The json in kafka is a complex nested json, how to parse it and put it into clickhouse

·

2 min read

Table of contents

No heading

No headings in the article.

To parse complex nested JSON data in Kafka and insert it into ClickHouse, you can follow the steps below:

  1. Create a Kafka engine table to read data from Kafka. For example:
CREATE TABLE my_kafka_table (
    key String,
    value String
) ENGINE = Kafka()
SETTINGS kafka_broker_list = 'localhost:9092',
         kafka_topic_list = 'my_topic',
         kafka_format = 'JSON',
         kafka_row_delimiter = '\n'

In the example above, we create a table named "my_kafka_table" to read data from Kafka.

  1. Create a new table to store the data read from Kafka. In the new table, you need to specify a data schema that matches the structure of the JSON data. For example, if the JSON data contains fields such as id, name, and address, you can create a new table as follows:
CREATE TABLE my_clickhouse_table (
    id Int64,
    name String,
    address String
) ENGINE = MergeTree()
ORDER BY id

In the example above, we create a table named "my_clickhouse_table" to store the parsed JSON data.

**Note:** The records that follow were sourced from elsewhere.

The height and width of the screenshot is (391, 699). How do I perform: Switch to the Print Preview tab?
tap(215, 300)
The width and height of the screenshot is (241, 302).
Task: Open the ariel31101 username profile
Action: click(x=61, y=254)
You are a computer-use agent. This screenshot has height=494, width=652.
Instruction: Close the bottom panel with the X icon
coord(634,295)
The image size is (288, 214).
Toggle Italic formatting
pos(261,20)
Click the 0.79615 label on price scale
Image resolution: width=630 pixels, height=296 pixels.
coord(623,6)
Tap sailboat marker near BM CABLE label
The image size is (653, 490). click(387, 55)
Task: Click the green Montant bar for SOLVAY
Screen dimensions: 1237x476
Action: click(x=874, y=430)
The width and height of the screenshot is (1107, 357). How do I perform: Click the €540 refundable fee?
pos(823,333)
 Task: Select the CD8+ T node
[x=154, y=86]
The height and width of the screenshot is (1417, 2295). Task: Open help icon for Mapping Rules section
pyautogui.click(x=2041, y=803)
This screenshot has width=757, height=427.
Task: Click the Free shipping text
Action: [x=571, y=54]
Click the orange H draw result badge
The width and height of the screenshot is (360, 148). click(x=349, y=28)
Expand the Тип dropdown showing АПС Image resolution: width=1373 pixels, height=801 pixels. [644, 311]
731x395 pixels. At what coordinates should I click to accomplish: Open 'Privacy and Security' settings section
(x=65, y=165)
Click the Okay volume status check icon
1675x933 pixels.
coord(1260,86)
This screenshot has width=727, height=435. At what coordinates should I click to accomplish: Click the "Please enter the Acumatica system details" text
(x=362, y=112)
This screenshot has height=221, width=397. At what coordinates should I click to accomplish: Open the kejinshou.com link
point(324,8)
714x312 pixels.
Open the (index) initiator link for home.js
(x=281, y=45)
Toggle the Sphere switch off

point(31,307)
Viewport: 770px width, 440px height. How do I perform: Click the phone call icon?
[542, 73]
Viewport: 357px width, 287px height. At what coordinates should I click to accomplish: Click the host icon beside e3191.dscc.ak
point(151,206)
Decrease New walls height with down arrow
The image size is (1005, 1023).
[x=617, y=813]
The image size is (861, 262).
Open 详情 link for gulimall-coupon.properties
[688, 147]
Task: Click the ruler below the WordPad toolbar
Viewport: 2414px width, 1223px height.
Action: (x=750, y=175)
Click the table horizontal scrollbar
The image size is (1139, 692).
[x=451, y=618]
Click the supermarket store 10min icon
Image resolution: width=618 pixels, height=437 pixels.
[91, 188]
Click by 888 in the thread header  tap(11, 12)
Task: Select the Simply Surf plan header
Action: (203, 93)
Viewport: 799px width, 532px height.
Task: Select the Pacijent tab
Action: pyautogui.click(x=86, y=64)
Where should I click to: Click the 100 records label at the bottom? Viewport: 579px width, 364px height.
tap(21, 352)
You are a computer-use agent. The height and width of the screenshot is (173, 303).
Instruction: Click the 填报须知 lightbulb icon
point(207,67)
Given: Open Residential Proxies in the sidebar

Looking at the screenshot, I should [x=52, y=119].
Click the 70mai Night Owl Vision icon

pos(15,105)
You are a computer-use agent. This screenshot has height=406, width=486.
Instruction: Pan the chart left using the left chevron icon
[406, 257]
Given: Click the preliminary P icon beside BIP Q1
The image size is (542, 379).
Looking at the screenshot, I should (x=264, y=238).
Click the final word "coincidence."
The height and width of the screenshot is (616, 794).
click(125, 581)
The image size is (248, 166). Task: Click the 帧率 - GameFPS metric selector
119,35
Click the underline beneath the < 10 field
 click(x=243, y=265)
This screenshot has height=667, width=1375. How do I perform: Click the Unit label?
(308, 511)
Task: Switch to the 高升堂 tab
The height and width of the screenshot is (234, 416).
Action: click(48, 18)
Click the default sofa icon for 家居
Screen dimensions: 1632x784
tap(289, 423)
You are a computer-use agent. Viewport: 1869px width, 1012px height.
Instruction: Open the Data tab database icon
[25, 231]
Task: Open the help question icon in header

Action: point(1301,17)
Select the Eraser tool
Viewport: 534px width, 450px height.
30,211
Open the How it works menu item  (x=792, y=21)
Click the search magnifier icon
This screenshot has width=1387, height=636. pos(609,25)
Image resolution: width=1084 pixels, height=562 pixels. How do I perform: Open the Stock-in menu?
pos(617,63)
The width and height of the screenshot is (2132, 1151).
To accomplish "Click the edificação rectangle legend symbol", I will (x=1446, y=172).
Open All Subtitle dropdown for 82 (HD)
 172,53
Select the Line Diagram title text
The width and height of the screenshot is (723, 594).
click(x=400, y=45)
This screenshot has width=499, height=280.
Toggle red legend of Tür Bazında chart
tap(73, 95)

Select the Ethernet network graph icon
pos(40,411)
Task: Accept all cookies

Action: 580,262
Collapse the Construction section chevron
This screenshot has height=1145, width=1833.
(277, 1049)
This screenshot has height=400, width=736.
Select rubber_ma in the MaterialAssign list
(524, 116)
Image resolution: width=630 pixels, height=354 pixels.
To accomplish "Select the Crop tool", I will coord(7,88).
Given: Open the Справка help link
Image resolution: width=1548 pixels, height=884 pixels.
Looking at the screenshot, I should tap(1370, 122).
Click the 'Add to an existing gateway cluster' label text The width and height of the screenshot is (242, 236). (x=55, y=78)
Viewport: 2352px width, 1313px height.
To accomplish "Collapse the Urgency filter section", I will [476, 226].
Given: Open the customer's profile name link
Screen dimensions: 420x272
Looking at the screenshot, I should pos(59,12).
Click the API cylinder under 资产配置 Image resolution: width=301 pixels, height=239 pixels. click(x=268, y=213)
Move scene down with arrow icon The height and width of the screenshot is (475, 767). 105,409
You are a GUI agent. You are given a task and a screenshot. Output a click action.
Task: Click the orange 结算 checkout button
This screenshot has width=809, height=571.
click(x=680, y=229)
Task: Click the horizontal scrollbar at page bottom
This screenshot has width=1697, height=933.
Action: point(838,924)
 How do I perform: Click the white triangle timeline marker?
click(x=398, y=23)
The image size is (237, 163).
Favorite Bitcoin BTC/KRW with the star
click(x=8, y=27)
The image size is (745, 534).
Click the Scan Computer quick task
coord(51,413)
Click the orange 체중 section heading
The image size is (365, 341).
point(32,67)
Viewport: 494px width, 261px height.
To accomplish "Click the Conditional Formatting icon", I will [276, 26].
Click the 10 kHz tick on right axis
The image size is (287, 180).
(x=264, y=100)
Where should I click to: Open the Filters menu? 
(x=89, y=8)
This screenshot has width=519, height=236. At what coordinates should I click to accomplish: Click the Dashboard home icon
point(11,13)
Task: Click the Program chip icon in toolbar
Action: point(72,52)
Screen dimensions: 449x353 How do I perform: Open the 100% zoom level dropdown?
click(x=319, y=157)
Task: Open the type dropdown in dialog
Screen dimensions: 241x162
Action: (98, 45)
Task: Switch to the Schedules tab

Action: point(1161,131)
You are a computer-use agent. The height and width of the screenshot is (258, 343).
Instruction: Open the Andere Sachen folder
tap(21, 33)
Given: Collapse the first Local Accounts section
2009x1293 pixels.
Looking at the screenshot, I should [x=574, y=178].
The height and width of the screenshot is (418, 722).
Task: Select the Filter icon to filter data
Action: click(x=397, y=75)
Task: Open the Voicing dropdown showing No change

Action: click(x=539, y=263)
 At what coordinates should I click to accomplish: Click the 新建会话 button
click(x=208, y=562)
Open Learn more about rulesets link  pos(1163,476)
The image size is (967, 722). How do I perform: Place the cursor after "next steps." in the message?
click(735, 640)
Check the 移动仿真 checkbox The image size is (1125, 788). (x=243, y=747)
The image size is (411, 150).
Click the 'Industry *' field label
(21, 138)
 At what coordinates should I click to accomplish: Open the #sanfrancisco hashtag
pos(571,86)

The data schema includes fields such as id, name, and address, where name and address are string types.

  1. Use a SELECT statement to select data from the Kafka engine table, and use the JSONExtract function to parse the JSON data. For example:
SELECT 
    JSONExtract(value, 'id') AS id,
    JSONExtract(value, 'name') AS name,
    JSONExtract(value, 'address') AS address
FROM my_kafka_table

In the example above, we use the JSONExtract function to extract the values of fields such as id, name, and address from the JSON data.

  1. Insert the SELECT query results into the new table. For example:
INSERT INTO my_clickhouse_table (id, name, address)
SELECT 
    JSONExtract(value, 'id') AS id,
    JSONExtract(value, 'name') AS name,
    JSONExtract(value, 'address') AS address
FROM my_kafka_table

In the example above, we insert the SELECT query results into the new table named "my_clickhouse_table".

Note that if the JSON data contains arrays, you can use the "[]" notation to specify the array index. For example, if the JSON data contains an array named "phone_numbers", you can use the following syntax to select the first element from the array:

JSONExtract(value, 'phone_numbers[1]')

In summary, by using the JSONExtract function in ClickHouse and the correct data schema, you can easily parse complex nested JSON data from Kafka and store it in ClickHouse.